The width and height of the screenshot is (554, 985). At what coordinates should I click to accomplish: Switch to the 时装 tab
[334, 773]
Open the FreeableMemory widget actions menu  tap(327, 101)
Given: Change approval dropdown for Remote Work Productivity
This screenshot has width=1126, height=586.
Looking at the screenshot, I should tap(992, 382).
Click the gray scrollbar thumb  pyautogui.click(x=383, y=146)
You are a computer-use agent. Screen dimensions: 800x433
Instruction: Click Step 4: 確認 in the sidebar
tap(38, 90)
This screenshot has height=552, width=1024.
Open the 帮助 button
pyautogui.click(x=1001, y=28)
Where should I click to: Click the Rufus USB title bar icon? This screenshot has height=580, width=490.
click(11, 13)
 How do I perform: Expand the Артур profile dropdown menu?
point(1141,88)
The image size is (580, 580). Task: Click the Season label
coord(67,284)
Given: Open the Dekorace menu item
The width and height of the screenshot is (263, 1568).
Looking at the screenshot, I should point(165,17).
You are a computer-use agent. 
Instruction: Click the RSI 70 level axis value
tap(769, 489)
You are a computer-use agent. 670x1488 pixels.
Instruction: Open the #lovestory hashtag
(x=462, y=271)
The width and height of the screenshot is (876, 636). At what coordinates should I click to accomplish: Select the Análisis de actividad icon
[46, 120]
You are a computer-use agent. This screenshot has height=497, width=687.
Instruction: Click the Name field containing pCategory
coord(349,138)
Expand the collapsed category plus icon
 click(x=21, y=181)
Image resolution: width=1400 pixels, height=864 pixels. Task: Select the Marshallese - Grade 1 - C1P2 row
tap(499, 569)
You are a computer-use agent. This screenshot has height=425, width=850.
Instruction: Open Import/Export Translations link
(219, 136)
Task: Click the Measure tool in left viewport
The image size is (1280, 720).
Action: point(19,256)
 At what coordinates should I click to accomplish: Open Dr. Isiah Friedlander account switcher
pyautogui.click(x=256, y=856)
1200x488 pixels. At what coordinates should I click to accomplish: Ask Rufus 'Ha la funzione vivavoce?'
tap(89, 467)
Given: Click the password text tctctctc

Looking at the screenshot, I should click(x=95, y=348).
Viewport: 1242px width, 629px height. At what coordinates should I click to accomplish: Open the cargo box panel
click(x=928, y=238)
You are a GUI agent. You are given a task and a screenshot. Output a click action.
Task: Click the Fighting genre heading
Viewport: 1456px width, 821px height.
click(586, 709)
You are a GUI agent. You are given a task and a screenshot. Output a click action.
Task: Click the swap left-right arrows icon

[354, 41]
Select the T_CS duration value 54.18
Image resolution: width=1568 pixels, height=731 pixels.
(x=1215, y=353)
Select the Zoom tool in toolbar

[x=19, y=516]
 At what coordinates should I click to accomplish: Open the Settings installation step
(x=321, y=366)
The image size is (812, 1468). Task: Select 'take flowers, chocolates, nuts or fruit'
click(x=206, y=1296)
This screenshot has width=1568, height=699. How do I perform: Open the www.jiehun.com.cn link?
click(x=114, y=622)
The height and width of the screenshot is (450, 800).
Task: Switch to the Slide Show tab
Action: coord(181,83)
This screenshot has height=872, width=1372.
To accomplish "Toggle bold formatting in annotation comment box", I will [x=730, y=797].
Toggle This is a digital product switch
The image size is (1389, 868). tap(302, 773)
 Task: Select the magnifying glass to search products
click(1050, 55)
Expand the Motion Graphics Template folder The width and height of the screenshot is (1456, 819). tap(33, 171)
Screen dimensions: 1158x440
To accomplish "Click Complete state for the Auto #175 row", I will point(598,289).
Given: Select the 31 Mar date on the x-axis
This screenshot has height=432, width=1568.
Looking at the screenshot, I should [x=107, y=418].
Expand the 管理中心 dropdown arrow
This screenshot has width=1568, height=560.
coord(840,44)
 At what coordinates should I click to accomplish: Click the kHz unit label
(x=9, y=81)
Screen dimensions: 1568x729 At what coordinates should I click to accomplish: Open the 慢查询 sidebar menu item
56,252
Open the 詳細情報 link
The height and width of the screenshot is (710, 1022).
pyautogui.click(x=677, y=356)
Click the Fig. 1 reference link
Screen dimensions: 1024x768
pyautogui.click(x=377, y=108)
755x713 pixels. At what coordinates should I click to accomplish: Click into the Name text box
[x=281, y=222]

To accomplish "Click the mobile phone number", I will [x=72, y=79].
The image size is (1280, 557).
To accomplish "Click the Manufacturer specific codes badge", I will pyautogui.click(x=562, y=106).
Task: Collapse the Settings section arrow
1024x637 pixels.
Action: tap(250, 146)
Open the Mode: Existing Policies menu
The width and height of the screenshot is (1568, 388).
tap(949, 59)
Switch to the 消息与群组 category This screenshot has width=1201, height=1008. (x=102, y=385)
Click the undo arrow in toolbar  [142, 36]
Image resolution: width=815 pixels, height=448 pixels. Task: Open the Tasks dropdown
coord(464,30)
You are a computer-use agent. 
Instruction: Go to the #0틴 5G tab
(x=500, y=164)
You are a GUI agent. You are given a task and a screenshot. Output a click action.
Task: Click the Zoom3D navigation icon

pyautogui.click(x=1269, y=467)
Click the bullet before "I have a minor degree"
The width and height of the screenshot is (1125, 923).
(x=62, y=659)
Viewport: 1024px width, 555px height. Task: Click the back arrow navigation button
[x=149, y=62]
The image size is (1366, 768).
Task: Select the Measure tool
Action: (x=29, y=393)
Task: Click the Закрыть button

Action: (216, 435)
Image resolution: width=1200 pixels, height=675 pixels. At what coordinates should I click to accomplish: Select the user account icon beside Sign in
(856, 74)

=====

_YOUR GOAL:_ Could you edit the entries above so that every "computer-use agent" becomes "GUI agent", leaving everything else as it is?

_THE OUTPUT:_
The width and height of the screenshot is (554, 985). At what coordinates should I click to accomplish: Switch to the 时装 tab
[334, 773]
Open the FreeableMemory widget actions menu  tap(327, 101)
Given: Change approval dropdown for Remote Work Productivity
This screenshot has width=1126, height=586.
Looking at the screenshot, I should tap(992, 382).
Click the gray scrollbar thumb  pyautogui.click(x=383, y=146)
You are a GUI agent. Screen dimensions: 800x433
Instruction: Click Step 4: 確認 in the sidebar
tap(38, 90)
This screenshot has height=552, width=1024.
Open the 帮助 button
pyautogui.click(x=1001, y=28)
Where should I click to: Click the Rufus USB title bar icon? This screenshot has height=580, width=490.
click(11, 13)
 How do I perform: Expand the Артур profile dropdown menu?
point(1141,88)
The image size is (580, 580). Task: Click the Season label
coord(67,284)
Given: Open the Dekorace menu item
The width and height of the screenshot is (263, 1568).
Looking at the screenshot, I should point(165,17).
You are a GUI agent. 
Instruction: Click the RSI 70 level axis value
tap(769, 489)
You are a GUI agent. 670x1488 pixels.
Instruction: Open the #lovestory hashtag
(x=462, y=271)
The width and height of the screenshot is (876, 636). At what coordinates should I click to accomplish: Select the Análisis de actividad icon
[46, 120]
You are a GUI agent. This screenshot has height=497, width=687.
Instruction: Click the Name field containing pCategory
coord(349,138)
Expand the collapsed category plus icon
 click(x=21, y=181)
Image resolution: width=1400 pixels, height=864 pixels. Task: Select the Marshallese - Grade 1 - C1P2 row
tap(499, 569)
You are a GUI agent. This screenshot has height=425, width=850.
Instruction: Open Import/Export Translations link
(219, 136)
Task: Click the Measure tool in left viewport
The image size is (1280, 720).
Action: point(19,256)
 At what coordinates should I click to accomplish: Open Dr. Isiah Friedlander account switcher
pyautogui.click(x=256, y=856)
1200x488 pixels. At what coordinates should I click to accomplish: Ask Rufus 'Ha la funzione vivavoce?'
tap(89, 467)
Given: Click the password text tctctctc

Looking at the screenshot, I should click(x=95, y=348).
Viewport: 1242px width, 629px height. At what coordinates should I click to accomplish: Open the cargo box panel
click(x=928, y=238)
You are a GUI agent. You are given a task and a screenshot. Output a click action.
Task: Click the Fighting genre heading
Viewport: 1456px width, 821px height.
click(586, 709)
You are a GUI agent. You are given a task and a screenshot. Output a click action.
Task: Click the swap left-right arrows icon

[354, 41]
Select the T_CS duration value 54.18
Image resolution: width=1568 pixels, height=731 pixels.
(x=1215, y=353)
Select the Zoom tool in toolbar

[x=19, y=516]
 At what coordinates should I click to accomplish: Open the Settings installation step
(x=321, y=366)
The image size is (812, 1468). Task: Select 'take flowers, chocolates, nuts or fruit'
click(x=206, y=1296)
This screenshot has width=1568, height=699. How do I perform: Open the www.jiehun.com.cn link?
click(x=114, y=622)
The height and width of the screenshot is (450, 800).
Task: Switch to the Slide Show tab
Action: coord(181,83)
This screenshot has height=872, width=1372.
To accomplish "Toggle bold formatting in annotation comment box", I will [x=730, y=797].
Toggle This is a digital product switch
The image size is (1389, 868). tap(302, 773)
 Task: Select the magnifying glass to search products
click(1050, 55)
Expand the Motion Graphics Template folder The width and height of the screenshot is (1456, 819). tap(33, 171)
Screen dimensions: 1158x440
To accomplish "Click Complete state for the Auto #175 row", I will point(598,289).
Given: Select the 31 Mar date on the x-axis
This screenshot has height=432, width=1568.
Looking at the screenshot, I should [x=107, y=418].
Expand the 管理中心 dropdown arrow
This screenshot has width=1568, height=560.
coord(840,44)
 At what coordinates should I click to accomplish: Click the kHz unit label
(x=9, y=81)
Screen dimensions: 1568x729 At what coordinates should I click to accomplish: Open the 慢查询 sidebar menu item
56,252
Open the 詳細情報 link
The height and width of the screenshot is (710, 1022).
pyautogui.click(x=677, y=356)
Click the Fig. 1 reference link
Screen dimensions: 1024x768
pyautogui.click(x=377, y=108)
755x713 pixels. At what coordinates should I click to accomplish: Click into the Name text box
[x=281, y=222]

To accomplish "Click the mobile phone number", I will [x=72, y=79].
The image size is (1280, 557).
To accomplish "Click the Manufacturer specific codes badge", I will pyautogui.click(x=562, y=106).
Task: Collapse the Settings section arrow
1024x637 pixels.
Action: tap(250, 146)
Open the Mode: Existing Policies menu
The width and height of the screenshot is (1568, 388).
tap(949, 59)
Switch to the 消息与群组 category This screenshot has width=1201, height=1008. (x=102, y=385)
Click the undo arrow in toolbar  [142, 36]
Image resolution: width=815 pixels, height=448 pixels. Task: Open the Tasks dropdown
coord(464,30)
You are a GUI agent. 
Instruction: Go to the #0틴 5G tab
(x=500, y=164)
You are a GUI agent. You are given a task and a screenshot. Output a click action.
Task: Click the Zoom3D navigation icon

pyautogui.click(x=1269, y=467)
Click the bullet before "I have a minor degree"
The width and height of the screenshot is (1125, 923).
(x=62, y=659)
Viewport: 1024px width, 555px height. Task: Click the back arrow navigation button
[x=149, y=62]
The image size is (1366, 768).
Task: Select the Measure tool
Action: (x=29, y=393)
Task: Click the Закрыть button

Action: (216, 435)
Image resolution: width=1200 pixels, height=675 pixels. At what coordinates should I click to accomplish: Select the user account icon beside Sign in
(856, 74)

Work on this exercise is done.